Er habe immer gehört, sagte der Turmwart ein wenig missvergnügt, dass die Kometen die notwendige Bestrafung der Menschen anzeigten und deshalb auch die Gestalt einer Zuchtrute hätten, welche Gott dräuend aushänge. Auch sei er überzeugt, dass zu keiner Zeit die Menschen mehr und gründlicher ein Strafgericht verdient hätten durch Bosheit, Lüge, Abgötterei und Ruchlosigkeit aller Art, sodass es ihn nicht wundernehmen würde, wenn Gott sie allesamt mit einem Staupbesen wie Sodom und Gomorrha von der Erde fegen sollte.

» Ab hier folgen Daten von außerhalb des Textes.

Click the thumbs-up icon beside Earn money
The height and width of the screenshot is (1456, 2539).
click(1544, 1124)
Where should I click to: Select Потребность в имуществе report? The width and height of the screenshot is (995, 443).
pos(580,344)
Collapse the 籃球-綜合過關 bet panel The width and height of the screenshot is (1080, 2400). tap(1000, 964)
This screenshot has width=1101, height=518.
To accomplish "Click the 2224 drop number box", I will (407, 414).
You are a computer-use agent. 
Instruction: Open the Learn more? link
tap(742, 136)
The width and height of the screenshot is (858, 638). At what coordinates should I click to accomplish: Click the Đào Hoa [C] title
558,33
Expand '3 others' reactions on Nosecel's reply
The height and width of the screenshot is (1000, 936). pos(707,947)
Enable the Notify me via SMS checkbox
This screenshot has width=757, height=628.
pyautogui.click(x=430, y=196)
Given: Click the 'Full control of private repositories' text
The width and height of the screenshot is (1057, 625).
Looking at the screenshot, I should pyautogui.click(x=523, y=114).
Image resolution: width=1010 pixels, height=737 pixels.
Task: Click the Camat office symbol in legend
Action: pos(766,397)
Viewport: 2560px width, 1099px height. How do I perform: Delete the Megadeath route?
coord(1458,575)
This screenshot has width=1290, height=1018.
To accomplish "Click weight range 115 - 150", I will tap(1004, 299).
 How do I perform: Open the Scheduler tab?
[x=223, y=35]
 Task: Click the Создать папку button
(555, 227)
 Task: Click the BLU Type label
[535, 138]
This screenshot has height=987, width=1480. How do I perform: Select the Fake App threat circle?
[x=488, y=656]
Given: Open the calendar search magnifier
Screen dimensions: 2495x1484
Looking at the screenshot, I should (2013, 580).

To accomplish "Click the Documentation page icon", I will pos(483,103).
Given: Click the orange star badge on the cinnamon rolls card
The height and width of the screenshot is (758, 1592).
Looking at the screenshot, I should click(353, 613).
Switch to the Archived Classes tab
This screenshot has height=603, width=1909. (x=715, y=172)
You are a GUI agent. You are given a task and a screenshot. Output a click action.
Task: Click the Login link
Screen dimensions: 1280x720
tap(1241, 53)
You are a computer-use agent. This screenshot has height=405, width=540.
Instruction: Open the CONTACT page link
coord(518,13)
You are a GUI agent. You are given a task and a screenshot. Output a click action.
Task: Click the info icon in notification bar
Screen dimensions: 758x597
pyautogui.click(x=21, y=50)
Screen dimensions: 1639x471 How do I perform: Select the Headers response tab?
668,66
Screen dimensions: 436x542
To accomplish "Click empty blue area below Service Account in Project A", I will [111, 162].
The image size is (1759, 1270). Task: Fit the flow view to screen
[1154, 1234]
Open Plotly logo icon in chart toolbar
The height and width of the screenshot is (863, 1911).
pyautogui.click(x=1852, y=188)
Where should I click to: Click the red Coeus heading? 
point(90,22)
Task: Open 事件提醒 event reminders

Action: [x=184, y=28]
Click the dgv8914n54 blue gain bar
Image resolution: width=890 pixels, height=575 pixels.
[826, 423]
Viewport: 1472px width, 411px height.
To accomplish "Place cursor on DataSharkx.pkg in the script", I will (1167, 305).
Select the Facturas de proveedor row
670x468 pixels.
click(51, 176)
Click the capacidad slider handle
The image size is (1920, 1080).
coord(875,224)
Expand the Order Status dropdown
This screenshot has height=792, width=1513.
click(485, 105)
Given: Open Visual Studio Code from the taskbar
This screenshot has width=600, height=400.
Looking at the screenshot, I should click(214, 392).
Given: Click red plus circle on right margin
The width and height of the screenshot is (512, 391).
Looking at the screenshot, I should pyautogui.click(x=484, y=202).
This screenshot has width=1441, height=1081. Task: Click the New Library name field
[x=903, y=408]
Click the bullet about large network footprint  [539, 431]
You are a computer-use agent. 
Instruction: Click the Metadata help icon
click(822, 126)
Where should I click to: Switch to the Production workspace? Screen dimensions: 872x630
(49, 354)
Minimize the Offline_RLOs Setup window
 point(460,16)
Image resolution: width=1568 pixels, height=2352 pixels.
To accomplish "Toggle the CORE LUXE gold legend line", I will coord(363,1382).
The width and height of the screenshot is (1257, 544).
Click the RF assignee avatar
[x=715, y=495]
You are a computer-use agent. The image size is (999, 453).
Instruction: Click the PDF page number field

Es sei im Plutarch zu lesen, erzählte Bernegger, dass vor der Verschüttung der Städte Herkulaneum und Pompeji durch den Vesuv ein rotgeschwänzter Komet mehrere Monate am Himmel gestanden habe. Auch jetzt vernehme man wieder von einem Rumoren und Zischen im Innern des Vesuvs, und sei es jawohl möglich, dass die durch den Kometen in der Sternenwelt hervorgerufene Unordnung sich im Bauche des Erdplaneten spiegle.
Einer der Schüler bemerkte, dass Italien der Sitz des Antichrist sei und die geweissagte Katastrophe also füglich dort Platz greifen könnte, vielleicht stehe gar der Umsturz der päpstlichen Tyrannei bevor.
Bernegger schüttelte den Kopf; Venedig habe den Stuhl des Papstes wohl ein wenig ins Wanken gebracht, aber nun stehe er fester als zuvor.
Die Böhmen seien doch aber in Aufruhr und wollten einen evangelischen König, sagte der Schüler. Wenn sich alle österreichischen Länder ihnen anschlössen, so könne etwa noch von dort aus die gereinigte Kirche über ganz Europa wachsen.
Er möchte lieber wünschen, sagte Bernegger, das Feuer bliebe auf Böhmen beschränkt und man könnte, wie man bei Waldbränden zu tun pflegte, durch Ausroden ringsum eine Insel aus dem Lande machen, von der die Funken nicht anderswohin übersprängen und zündeten. Schließlich aber könnten sie auf alle Fälle Gott danken, dass sie in der freien Stadt Straßburg wie auf einem glückseligen Eiland säßen, hinter dessen guten Mauern und Rechten man den Kriegsschwall nur wie fernes Meerbrausen höre.
In der Stadt Straßburg, murrte der Turmwart, sei es auch nicht mehr, wie es sein solle, wer die Augen offen halte, könne auch hier den leidigen Teufel durch die Gassen schwänzeln sehen, und man müsse sich nur der Langmut Gottes verwundern, mit der er die gebührende Strafe noch immer verhalte.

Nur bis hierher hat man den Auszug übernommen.